By the World’s Best Investment Manager and Financial Market’s Journalist
Oil prices remained steady on Tuesday with minimal changes as worries eased over the aftermath of the ousting of Syria’s president. The market also received a boost from Chinese stimulus measures that could potentially increase demand from the world’s largest crude buyer.
Crude oil futures saw a slight decrease of only 1 cent, or 0.01%, to $72.13 a barrel, while U.S. West Texas Intermediate rose by 11 cents, or 0.16%, to $68.48. Both benchmarks had experienced a more than 1% increase on Monday.
Following the removal of President Bashar al-Assad in Syria, rebels are now focused on establishing a new government and restoring order. The country’s banks and oil sector are set to resume operations on Tuesday.
Market strategist Yeap Jun Rong from IG noted, “The tensions in the Middle East seem contained, which led market participants to price for potentially low risks of a wider regional spillover leading to significant oil supply disruption.”
Although Syria is not a major oil producer, its strategic location and strong ties with Russia and Iran make the situation a concern for regional stability.
Oil prices could see a rise if the U.S. Federal Reserve goes ahead with an anticipated 25 basis point interest rate cut during its upcoming meeting on Dec. 17-18. This move could boost oil demand in the U.S., the world’s largest economy, but traders are monitoring this week’s inflation data to see if it affects the decision.
Furthermore, reports suggest that China plans to implement an “appropriately loose” monetary policy in 2025 to stimulate economic growth. This shift marks the first easing of policy in 14 years, although specific details are still scarce.

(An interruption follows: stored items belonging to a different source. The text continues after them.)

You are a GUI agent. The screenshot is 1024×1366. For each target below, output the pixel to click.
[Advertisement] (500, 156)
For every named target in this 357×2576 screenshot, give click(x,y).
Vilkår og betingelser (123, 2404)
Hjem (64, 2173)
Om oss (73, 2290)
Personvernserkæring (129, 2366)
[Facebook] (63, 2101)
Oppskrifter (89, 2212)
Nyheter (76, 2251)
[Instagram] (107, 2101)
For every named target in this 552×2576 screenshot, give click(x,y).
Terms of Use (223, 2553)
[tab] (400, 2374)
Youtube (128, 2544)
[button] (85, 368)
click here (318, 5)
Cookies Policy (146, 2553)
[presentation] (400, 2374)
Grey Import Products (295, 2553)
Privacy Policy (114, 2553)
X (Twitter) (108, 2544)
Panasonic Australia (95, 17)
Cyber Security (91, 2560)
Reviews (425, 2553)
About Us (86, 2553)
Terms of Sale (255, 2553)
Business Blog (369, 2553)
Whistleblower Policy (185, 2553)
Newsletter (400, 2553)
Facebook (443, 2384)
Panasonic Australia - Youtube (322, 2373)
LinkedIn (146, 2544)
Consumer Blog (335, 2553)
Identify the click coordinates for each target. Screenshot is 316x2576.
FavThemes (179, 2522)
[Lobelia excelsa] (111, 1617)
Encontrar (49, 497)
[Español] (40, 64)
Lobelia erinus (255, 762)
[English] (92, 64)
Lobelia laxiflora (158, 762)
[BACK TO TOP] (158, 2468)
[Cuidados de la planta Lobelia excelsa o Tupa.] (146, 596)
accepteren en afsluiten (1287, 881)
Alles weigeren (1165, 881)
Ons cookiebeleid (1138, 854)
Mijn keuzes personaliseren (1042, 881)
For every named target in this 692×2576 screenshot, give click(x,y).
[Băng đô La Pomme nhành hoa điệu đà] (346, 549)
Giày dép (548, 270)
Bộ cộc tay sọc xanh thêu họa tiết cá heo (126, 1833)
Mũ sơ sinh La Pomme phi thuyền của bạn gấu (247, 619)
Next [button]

Chinese crude imports also saw an annual increase in November for the first time in seven months, indicating a positive trend. However, oil broker Tamas Varga of PVM pointed out that the growth was more due to stockpiling rather than actual demand improvement.
Varga added, “The economy will only be stimulated by improving consumer sentiment and spending, by a rise in domestic aggregate demand echoed in a healthy increase in consumer inflation.”
Analysis:
The stability in oil prices due to the situation in Syria and the potential impact of Chinese stimulus on demand can affect global markets. Investors should keep an eye on geopolitical developments in the Middle East and policy changes in major economies like the U.S. and China to make informed decisions about their investments. Additionally, the balance between supply and demand in the oil market will continue to play a significant role in price fluctuations.